Extrait cité:
—————
Saint SABINIEN, diacre, martyr à Condat (480)

  Fête : 23 décembre

Saint Sabinien fut un des plus pieux moines de Condat, et un des plus glorieux disciples de saint Romain. Il est probable qu'il était originaire de la Séquanie, quoique nous ne connaissions sûrement ni son pays, ni sa famille. Il s'efforçait de marcher sur les pas de son abbé, unissant, comme lui, le travail des mains à la prière. En effet, il était chargé de diriger le moulin que les moines avaient construit, pour les besoins de la communauté, à quelque distance du monastère de Condat, sur le courant de la Bienne. Il gardait aussi les réservoirs de poissons destinés aux usages des frères, et montrait dans ses fonctions autant de zèle que d'habileté.

Sabinien était diacre, et l'emploi spécial dont il était chargé ne l’empêchait pas de remplir avec exactitude tous les devoirs de son ordre ; car son historien nous dit qu'il était digne, par la sainteté de sa vie, la pureté de ses mœurs et l'éminence de ses vertus, d'être appelé le vrai disciple de saint Etienne, dont il continuait le ministère. Le moulin de Condat était placé un peu au-dessous du monastère, au fond de la vallée. Malgré cet éloignement, Sabinien était si fidèle à la règle, que toujours il assistait exactement à toutes les heures de l'office, même la nuit, et s'y trouvait souvent avant tous les autres frères. Dieu récompensa tant de ferveur, et lui donna, comme à plusieurs autres moines de Condat, des grâces merveilleuses et le don des miracles.
—————
Consignes:
1. Extrayez du texte sur saint Sabinien le passage qui s'ouvre sur les mots contenant « Saint Sabinien fut » et se clôt sur « zèle que d'habileté. ».
2. D'après le texte sur saint Sabinien, sur quel cours d'eau les moines avaient-ils construit le moulin que dirigeait Sabinien ?

Section des données:
—————
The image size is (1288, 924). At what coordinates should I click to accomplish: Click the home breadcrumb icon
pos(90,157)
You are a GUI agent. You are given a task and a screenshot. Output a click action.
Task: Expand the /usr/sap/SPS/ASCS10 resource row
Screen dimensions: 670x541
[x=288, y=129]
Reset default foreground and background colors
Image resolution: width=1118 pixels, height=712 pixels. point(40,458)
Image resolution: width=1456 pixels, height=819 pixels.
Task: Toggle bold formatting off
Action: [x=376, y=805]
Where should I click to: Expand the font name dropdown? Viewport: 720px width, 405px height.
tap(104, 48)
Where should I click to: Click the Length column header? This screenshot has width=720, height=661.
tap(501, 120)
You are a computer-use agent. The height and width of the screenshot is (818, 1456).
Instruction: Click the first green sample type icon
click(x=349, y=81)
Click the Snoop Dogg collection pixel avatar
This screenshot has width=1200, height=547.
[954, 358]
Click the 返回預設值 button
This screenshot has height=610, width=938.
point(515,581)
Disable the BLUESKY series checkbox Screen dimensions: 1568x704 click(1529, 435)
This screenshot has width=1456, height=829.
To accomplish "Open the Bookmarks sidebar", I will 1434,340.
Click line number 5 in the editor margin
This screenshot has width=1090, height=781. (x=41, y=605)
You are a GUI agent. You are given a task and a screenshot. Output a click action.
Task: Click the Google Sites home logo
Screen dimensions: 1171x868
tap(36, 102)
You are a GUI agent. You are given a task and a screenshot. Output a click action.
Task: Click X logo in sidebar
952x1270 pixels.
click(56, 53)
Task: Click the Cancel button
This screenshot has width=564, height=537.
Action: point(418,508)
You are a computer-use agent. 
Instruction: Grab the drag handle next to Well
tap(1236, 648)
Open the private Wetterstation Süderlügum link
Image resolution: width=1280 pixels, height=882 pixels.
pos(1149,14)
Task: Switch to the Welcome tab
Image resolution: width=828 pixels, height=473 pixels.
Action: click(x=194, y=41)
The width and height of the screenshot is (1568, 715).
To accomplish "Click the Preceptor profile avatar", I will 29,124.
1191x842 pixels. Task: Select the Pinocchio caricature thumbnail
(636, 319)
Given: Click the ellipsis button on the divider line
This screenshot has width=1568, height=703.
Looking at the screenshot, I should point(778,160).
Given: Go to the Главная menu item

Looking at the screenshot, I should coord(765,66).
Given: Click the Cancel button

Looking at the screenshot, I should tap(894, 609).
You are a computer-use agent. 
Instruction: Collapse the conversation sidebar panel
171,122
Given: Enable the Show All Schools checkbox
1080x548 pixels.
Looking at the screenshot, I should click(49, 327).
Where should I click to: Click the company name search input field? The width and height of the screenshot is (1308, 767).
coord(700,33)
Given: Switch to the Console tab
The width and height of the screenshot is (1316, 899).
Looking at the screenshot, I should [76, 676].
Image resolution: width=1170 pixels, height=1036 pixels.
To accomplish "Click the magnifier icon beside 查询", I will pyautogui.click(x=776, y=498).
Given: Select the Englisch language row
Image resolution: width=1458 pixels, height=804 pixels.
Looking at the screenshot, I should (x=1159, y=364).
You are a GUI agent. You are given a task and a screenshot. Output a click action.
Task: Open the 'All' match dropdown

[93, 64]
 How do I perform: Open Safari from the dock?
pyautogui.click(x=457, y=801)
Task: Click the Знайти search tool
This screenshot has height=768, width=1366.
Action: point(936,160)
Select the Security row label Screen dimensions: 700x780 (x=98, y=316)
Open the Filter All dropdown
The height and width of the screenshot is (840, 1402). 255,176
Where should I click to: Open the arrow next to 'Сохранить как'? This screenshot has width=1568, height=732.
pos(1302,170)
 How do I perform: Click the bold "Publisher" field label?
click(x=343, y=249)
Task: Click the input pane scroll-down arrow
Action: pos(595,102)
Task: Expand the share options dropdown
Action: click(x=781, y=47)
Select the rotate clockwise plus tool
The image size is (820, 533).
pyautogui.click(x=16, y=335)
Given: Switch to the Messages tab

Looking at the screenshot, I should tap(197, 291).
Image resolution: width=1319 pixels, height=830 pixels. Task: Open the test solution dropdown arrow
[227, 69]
—————
Réponses par tâche:
1.
Saint Sabinien fut un des plus pieux moines de Condat, et un des plus glorieux disciples de saint Romain. Il est probable qu'il était originaire de la Séquanie, quoique nous ne connaissions sûrement ni son pays, ni sa famille. Il s'efforçait de marcher sur les pas de son abbé, unissant, comme lui, le travail des mains à la prière. En effet, il était chargé de diriger le moulin que les moines avaient construit, pour les besoins de la communauté, à quelque distance du monastère de Condat, sur le courant de la Bienne. Il gardait aussi les réservoirs de poissons destinés aux usages des frères, et montrait dans ses fonctions autant de zèle que d'habileté.

2. Sur la Bienne.